__Instructions for the task__. The answer should consist of each line below that contains the word "computer".

(Records from a collection)

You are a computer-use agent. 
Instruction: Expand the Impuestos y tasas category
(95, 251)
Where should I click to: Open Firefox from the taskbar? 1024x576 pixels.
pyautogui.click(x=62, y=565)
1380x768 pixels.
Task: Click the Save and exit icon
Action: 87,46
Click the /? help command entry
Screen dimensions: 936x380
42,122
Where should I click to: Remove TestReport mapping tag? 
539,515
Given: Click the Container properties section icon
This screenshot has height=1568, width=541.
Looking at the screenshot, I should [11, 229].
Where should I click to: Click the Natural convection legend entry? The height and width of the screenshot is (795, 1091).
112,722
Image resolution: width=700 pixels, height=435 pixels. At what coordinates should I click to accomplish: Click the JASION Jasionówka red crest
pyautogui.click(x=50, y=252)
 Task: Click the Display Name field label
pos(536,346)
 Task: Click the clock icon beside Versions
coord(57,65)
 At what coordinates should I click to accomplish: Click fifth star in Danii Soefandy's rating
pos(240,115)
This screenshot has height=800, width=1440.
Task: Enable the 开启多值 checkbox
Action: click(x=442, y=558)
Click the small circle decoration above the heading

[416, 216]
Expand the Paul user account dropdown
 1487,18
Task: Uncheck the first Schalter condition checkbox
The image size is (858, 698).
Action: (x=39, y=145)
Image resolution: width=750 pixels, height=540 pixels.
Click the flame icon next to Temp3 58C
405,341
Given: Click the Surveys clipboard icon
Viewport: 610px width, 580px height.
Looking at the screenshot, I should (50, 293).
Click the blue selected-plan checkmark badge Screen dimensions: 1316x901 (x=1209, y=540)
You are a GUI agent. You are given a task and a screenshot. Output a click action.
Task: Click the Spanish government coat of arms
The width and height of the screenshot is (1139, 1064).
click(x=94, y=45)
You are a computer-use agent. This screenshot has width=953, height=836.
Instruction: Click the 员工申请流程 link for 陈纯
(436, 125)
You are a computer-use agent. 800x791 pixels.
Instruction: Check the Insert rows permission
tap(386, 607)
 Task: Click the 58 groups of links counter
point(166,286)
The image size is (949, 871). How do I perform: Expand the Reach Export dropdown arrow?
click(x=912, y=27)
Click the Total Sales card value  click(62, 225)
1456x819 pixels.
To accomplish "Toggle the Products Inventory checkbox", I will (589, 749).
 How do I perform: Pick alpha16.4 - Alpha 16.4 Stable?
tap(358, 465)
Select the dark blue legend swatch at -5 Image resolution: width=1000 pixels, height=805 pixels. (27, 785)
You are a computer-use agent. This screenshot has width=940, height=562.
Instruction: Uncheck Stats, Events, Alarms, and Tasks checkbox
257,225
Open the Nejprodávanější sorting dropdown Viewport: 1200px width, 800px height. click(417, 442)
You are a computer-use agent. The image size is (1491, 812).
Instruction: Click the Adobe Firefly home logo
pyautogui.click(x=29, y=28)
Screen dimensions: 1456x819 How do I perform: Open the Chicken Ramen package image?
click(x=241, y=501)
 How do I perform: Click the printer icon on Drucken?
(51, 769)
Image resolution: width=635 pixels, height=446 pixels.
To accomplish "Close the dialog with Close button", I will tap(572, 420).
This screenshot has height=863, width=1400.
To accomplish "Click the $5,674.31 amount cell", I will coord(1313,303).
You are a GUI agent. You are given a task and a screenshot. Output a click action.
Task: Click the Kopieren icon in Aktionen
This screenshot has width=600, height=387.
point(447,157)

__Written reply__.
You are a computer-use agent. 
You are a computer-use agent. This screenshot has width=953, height=836.
You are a computer-use agent. 800x791 pixels.
You are a computer-use agent. This screenshot has width=940, height=562.
You are a computer-use agent. The image size is (1491, 812).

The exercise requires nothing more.